Citation: Mascalzoni D, Hicks A, Pramstaller P, Wjst M (2008) Informed Consent in the Genomics Era. PLoS Med 5(9): e192. https://doi.org/10.1371/journal.pmed.0050192
Published: September 16, 2008
Copyright: © 2008 Mascalzoni et al. This is an open-access article distributed under the terms of the Creative Commons Attribution License, which permits unrestricted use, distribution, and reproduction in any medium, provided the original author and source are credited.
Funding: The authors' research is funded by the European Academy Bolzano. MW is further funded by Helmholtz Zentrum München grant number FE 75051 and the European Union project Europrevall. None of the authors received any specific funding to write this article, and no funding agency played a direct role in its preparation.
Competing interests: The authors have declared that no competing interests exist.
Abbreviations: IC, informed consent
Provenance: Not commissioned; externally peer reviewed
Since the Nuremberg trials, informed consent (IC) has been recognized as a basic ethical requirement for research involving human participants  (Table 1). Such consent encompasses two distinct elements: (1) researchers communicate detailed information about study procedures, outcomes, risks, and benefits for the participating individual or community, and (2) after understanding and careful consideration, the participants consent to take part under these conditions. However, the suitability of IC for genomic studies has been recently challenged [2,3]. Because the research protocol for such studies may evolve over time, the condition in IC of providing detailed information for a well-defined protocol is not easily satisfied.
Large amounts of data stored as electronic records allow multiple post-hoc analyses, which in many cases were not foreseen at the beginning of a study. The potential for analysis is constantly growing and recently has increased dramatically with the development of high-throughput sequencing and genotyping technologies. More than one million genetic variants of an individual may be determined within hours—and even the full genetic sequence within weeks . Such technical advances expose participants to a new class of risk different from the physical harm usually considered in ethical reviews [4,5]. Release of genetic information could lead to uninsurability, unemployability, discrimination, and the breakdown of family relationships by unintentionally demonstrating missing or unknown relatedness. Moreover, participants usually do not get any direct benefit from the research. All of these concerns raise the question: are IC procedures still in accordance with the currently accepted ethical standards of autonomy, beneficence, and non-maleficence?
- Genetic cohort studies storing biological materials hold great promise for medical research, but also present new problems that are profoundly different from the classical clinical trial for which informed consent was developed.

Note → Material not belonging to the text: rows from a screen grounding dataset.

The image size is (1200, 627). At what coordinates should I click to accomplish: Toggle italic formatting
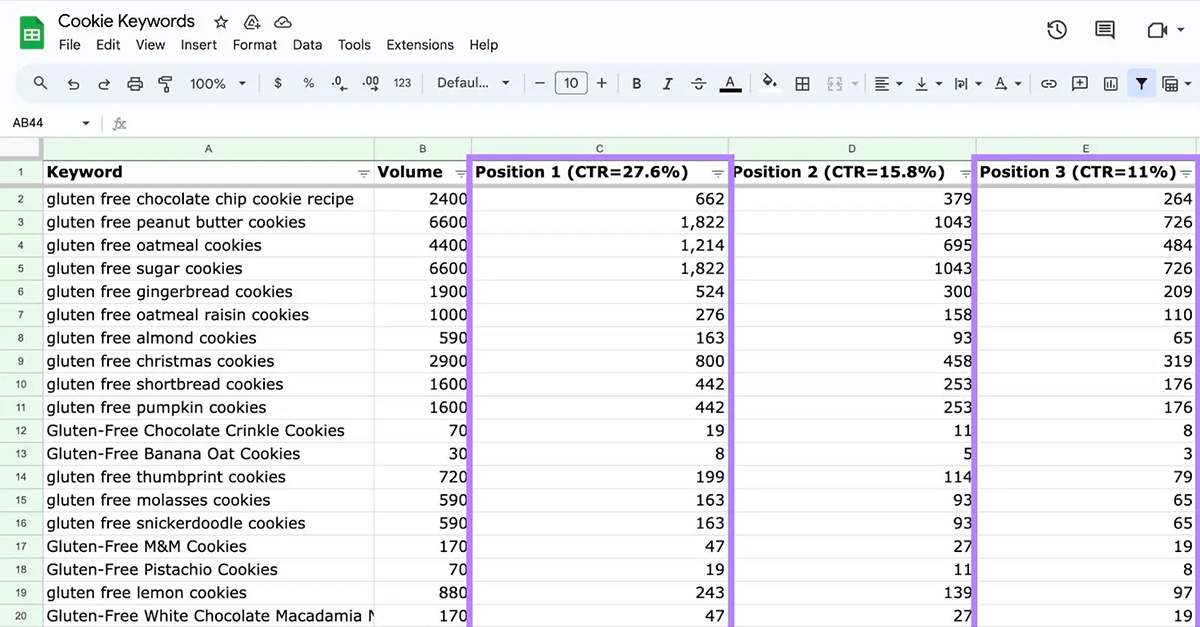point(667,84)
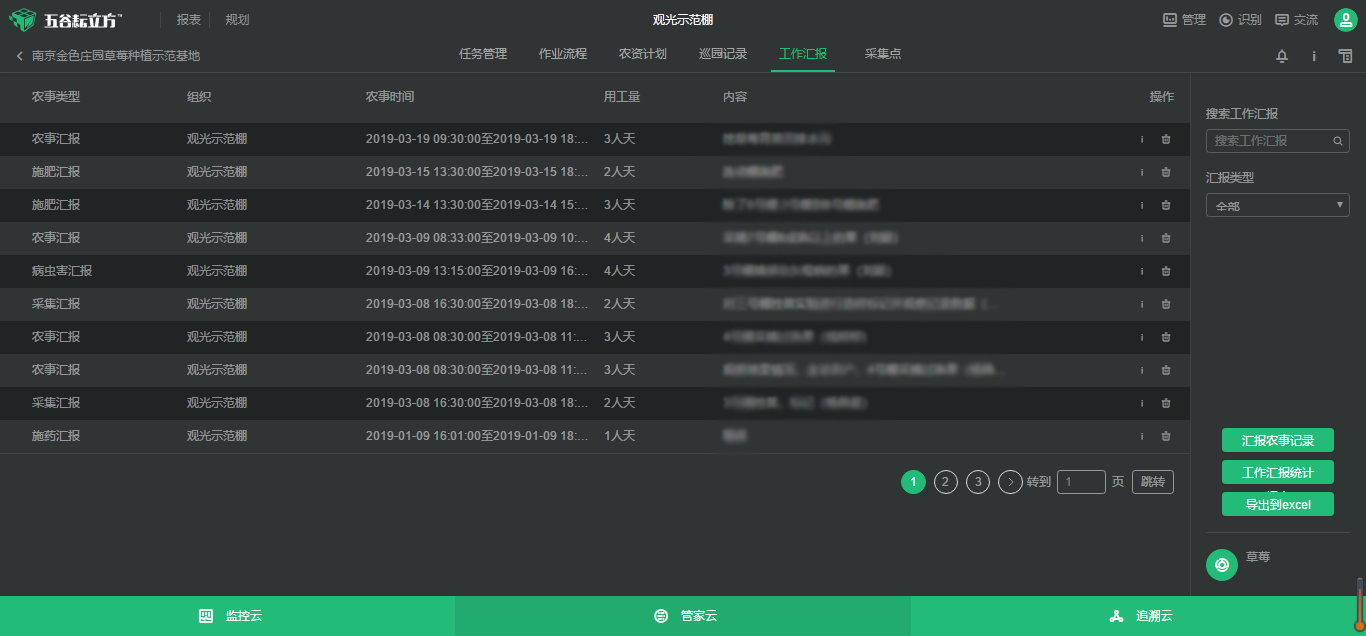Go to next page with the arrow

[x=1010, y=482]
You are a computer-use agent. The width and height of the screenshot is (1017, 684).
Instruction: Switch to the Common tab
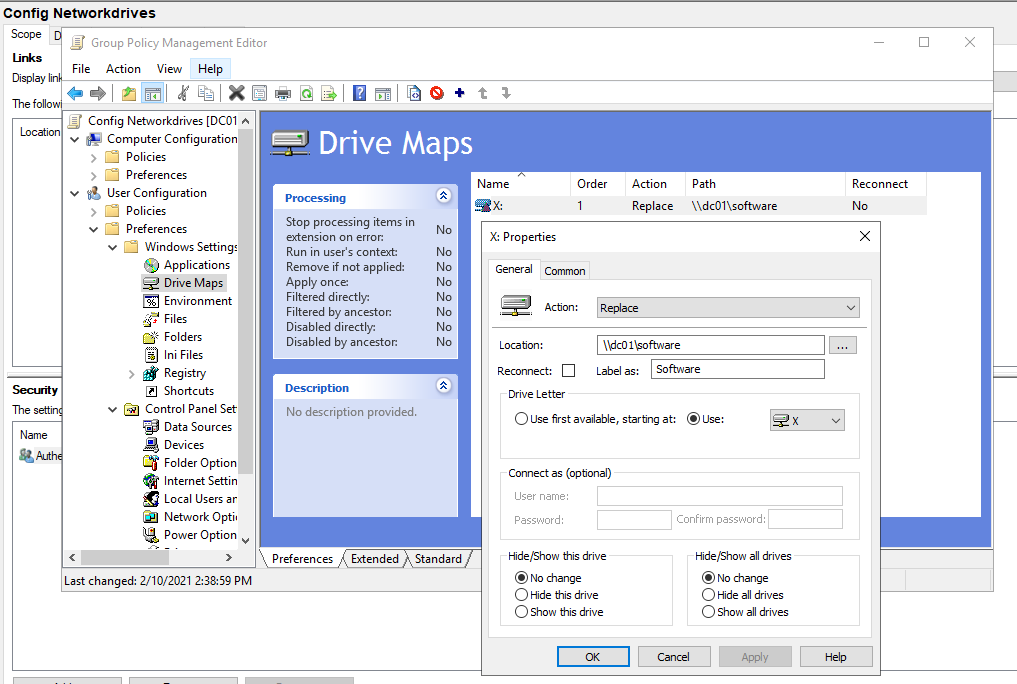click(565, 271)
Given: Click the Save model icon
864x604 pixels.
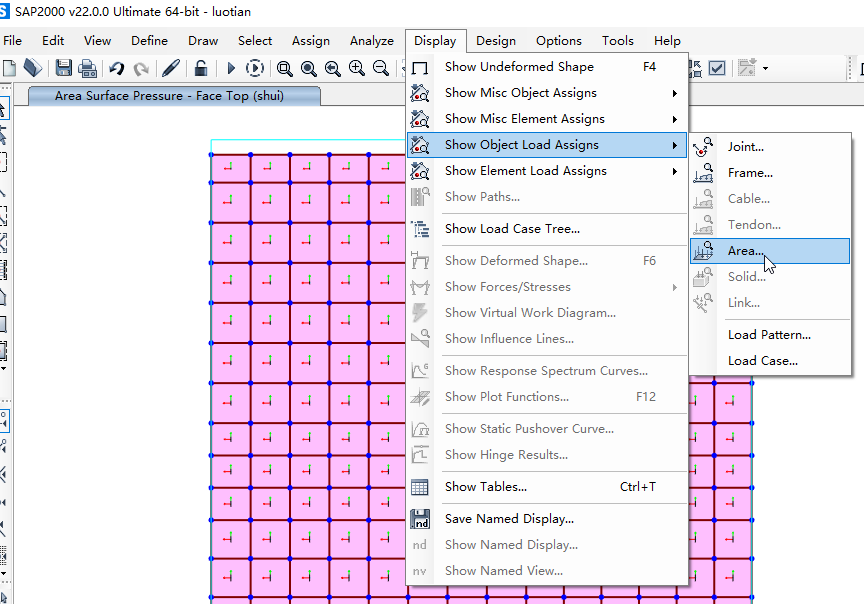Looking at the screenshot, I should [63, 68].
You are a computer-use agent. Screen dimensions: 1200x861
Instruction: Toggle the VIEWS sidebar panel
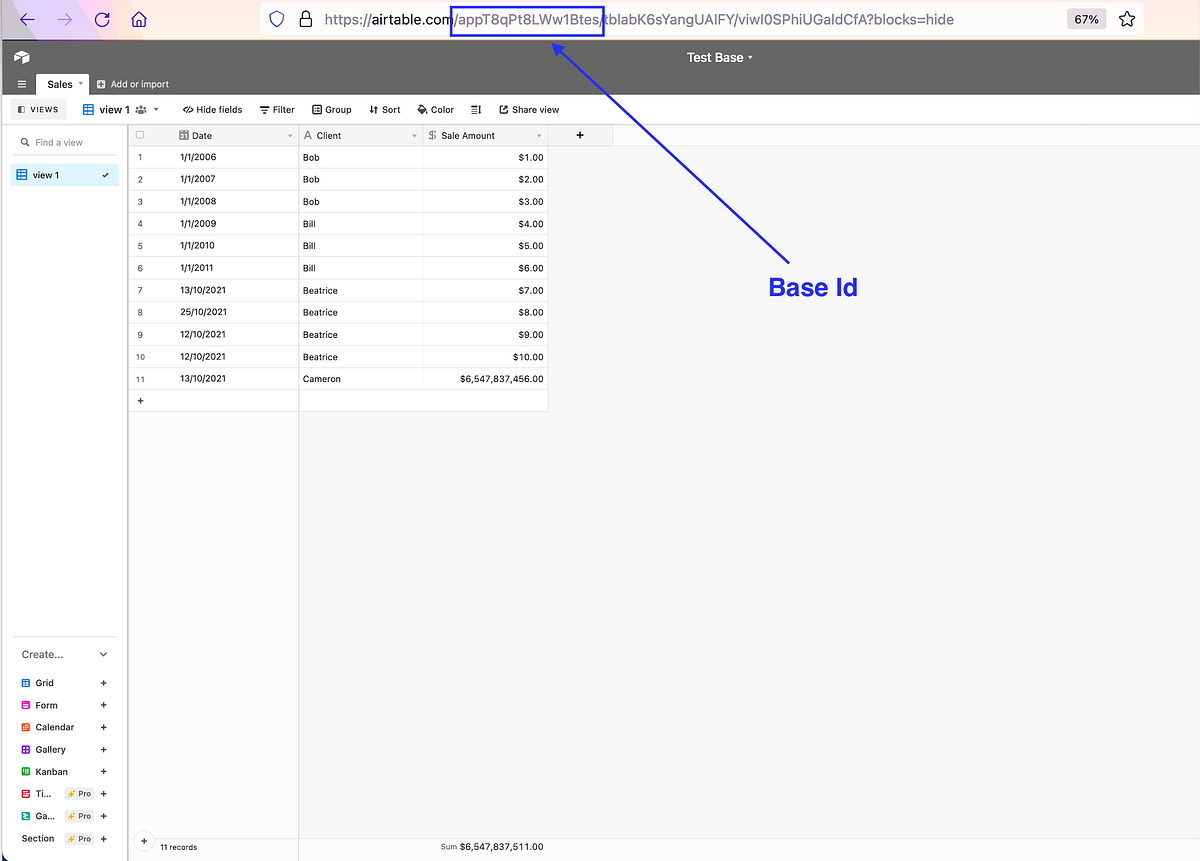tap(37, 109)
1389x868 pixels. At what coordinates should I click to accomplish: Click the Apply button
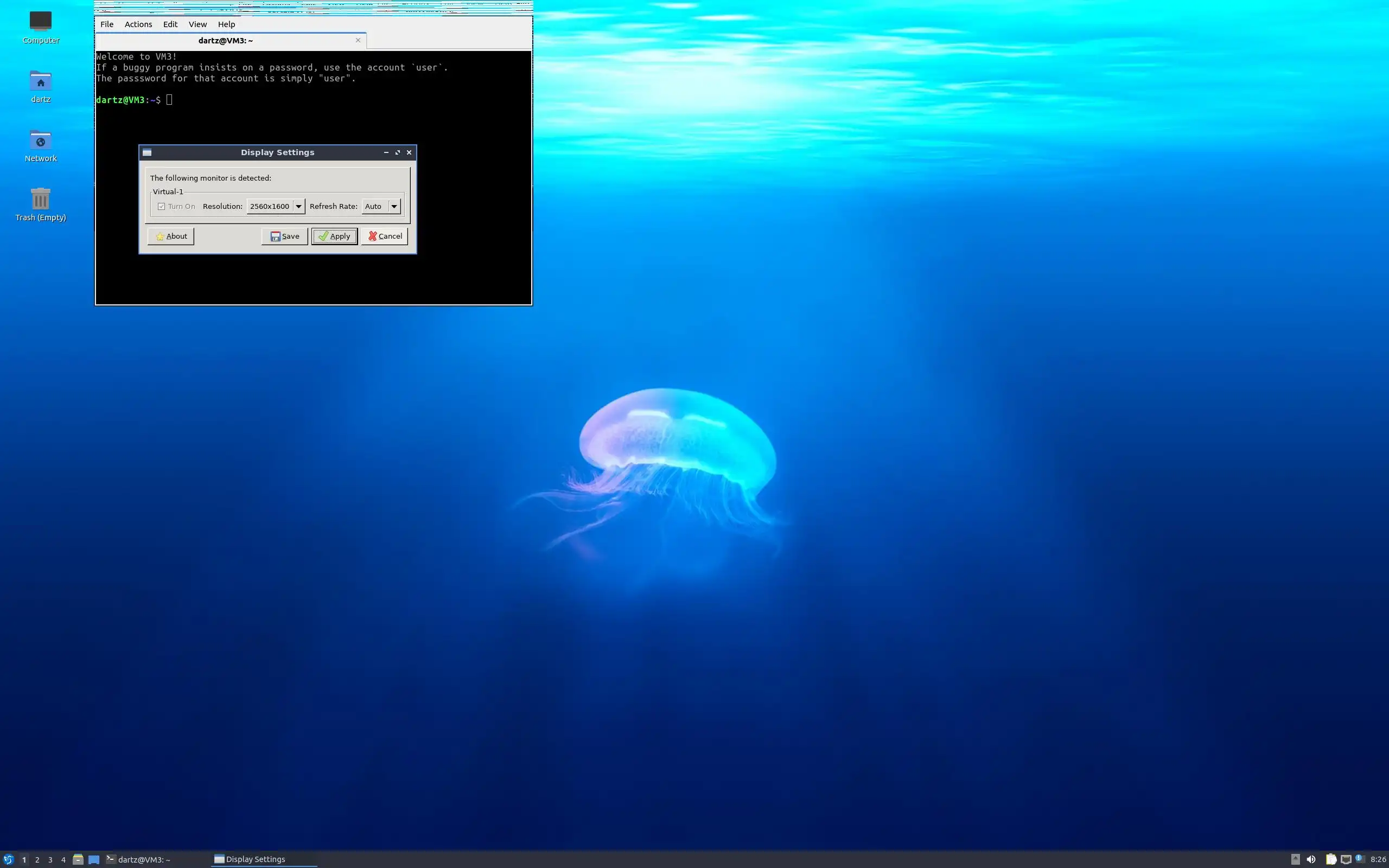tap(335, 237)
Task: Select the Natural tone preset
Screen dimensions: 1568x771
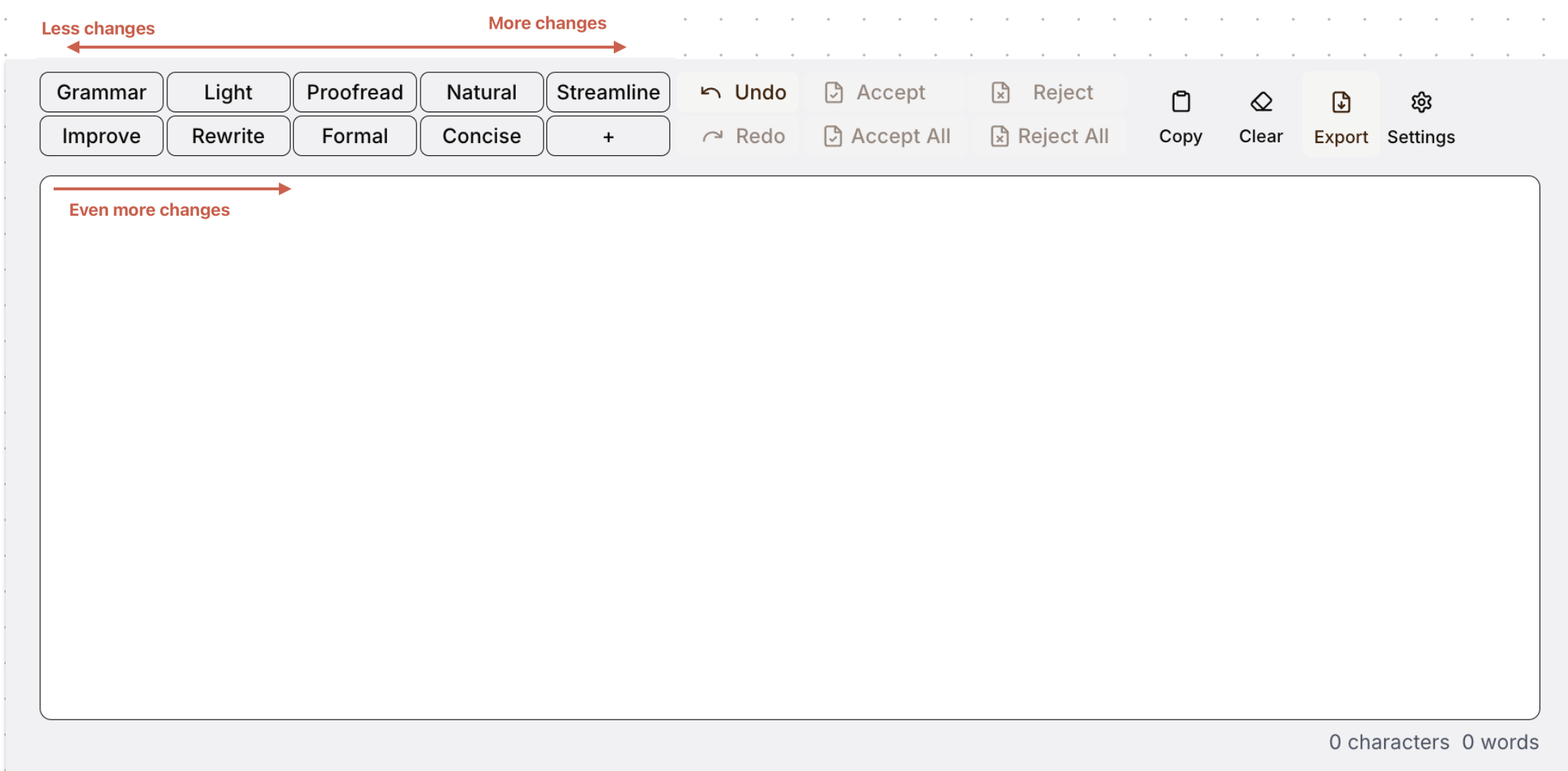Action: pos(481,92)
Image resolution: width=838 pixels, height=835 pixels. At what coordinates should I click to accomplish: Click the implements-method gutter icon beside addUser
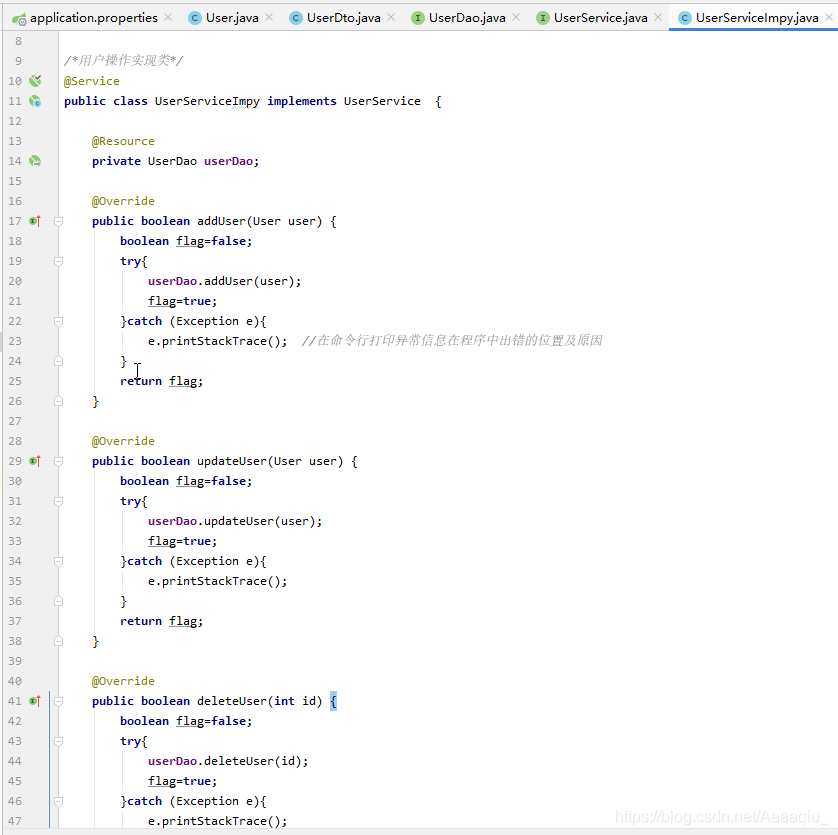[35, 221]
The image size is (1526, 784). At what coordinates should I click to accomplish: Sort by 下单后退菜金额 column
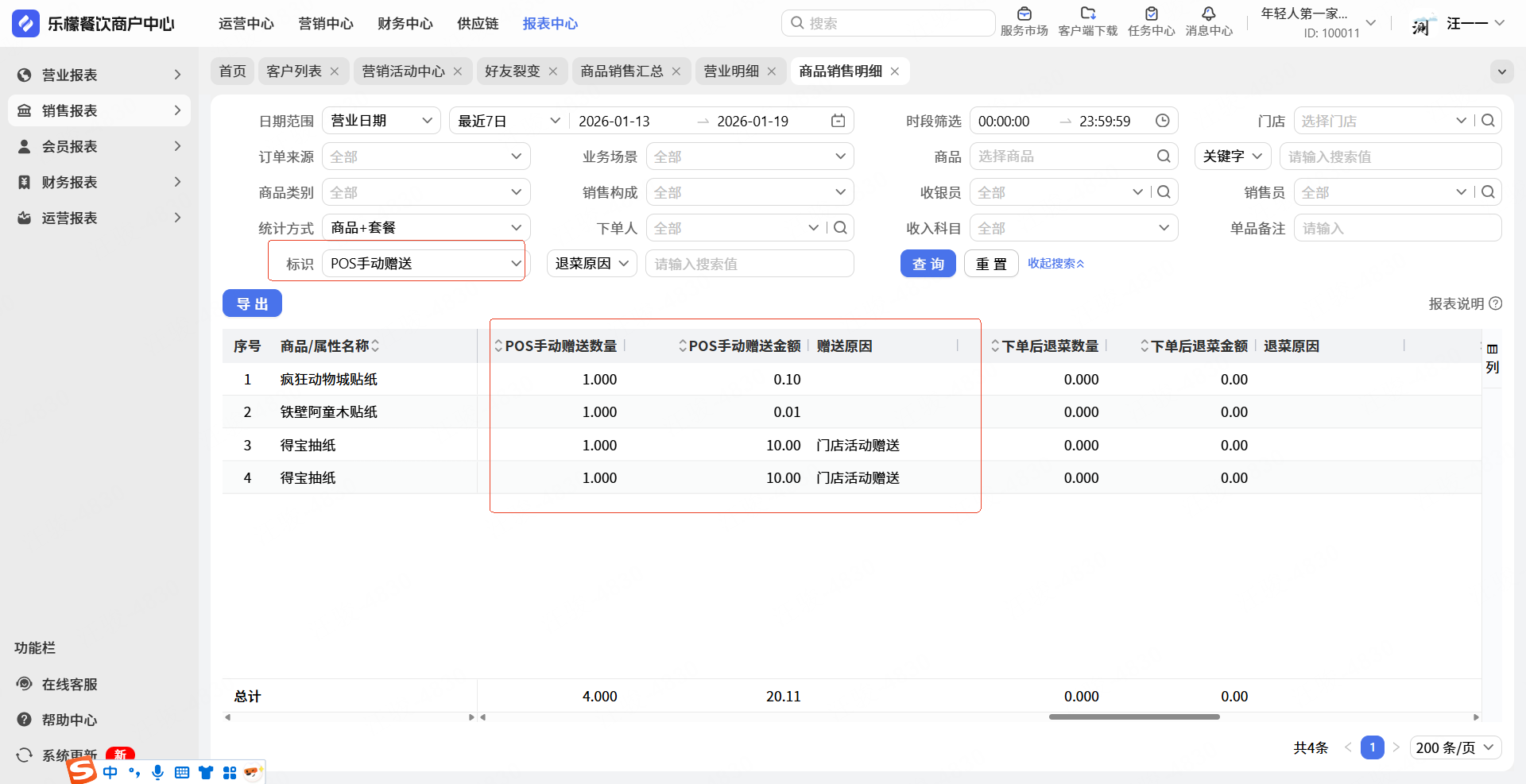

- The classical risk/benefit analysis of physical harm doesn't take into account new threats to the individual such as uninsurability, unemployability, genetic discrimination, or disruption of family relationships.
- Traditional informed consent may therefore no longer be appropriate when dealing with long-term studies using biological materials.
- Informed consent should be seen as an ongoing process between researcher and participant, and not just as a once-and-for-all decision.
- Research following the initial storage of samples needs to be likewise explained and may be announced using new communication methods.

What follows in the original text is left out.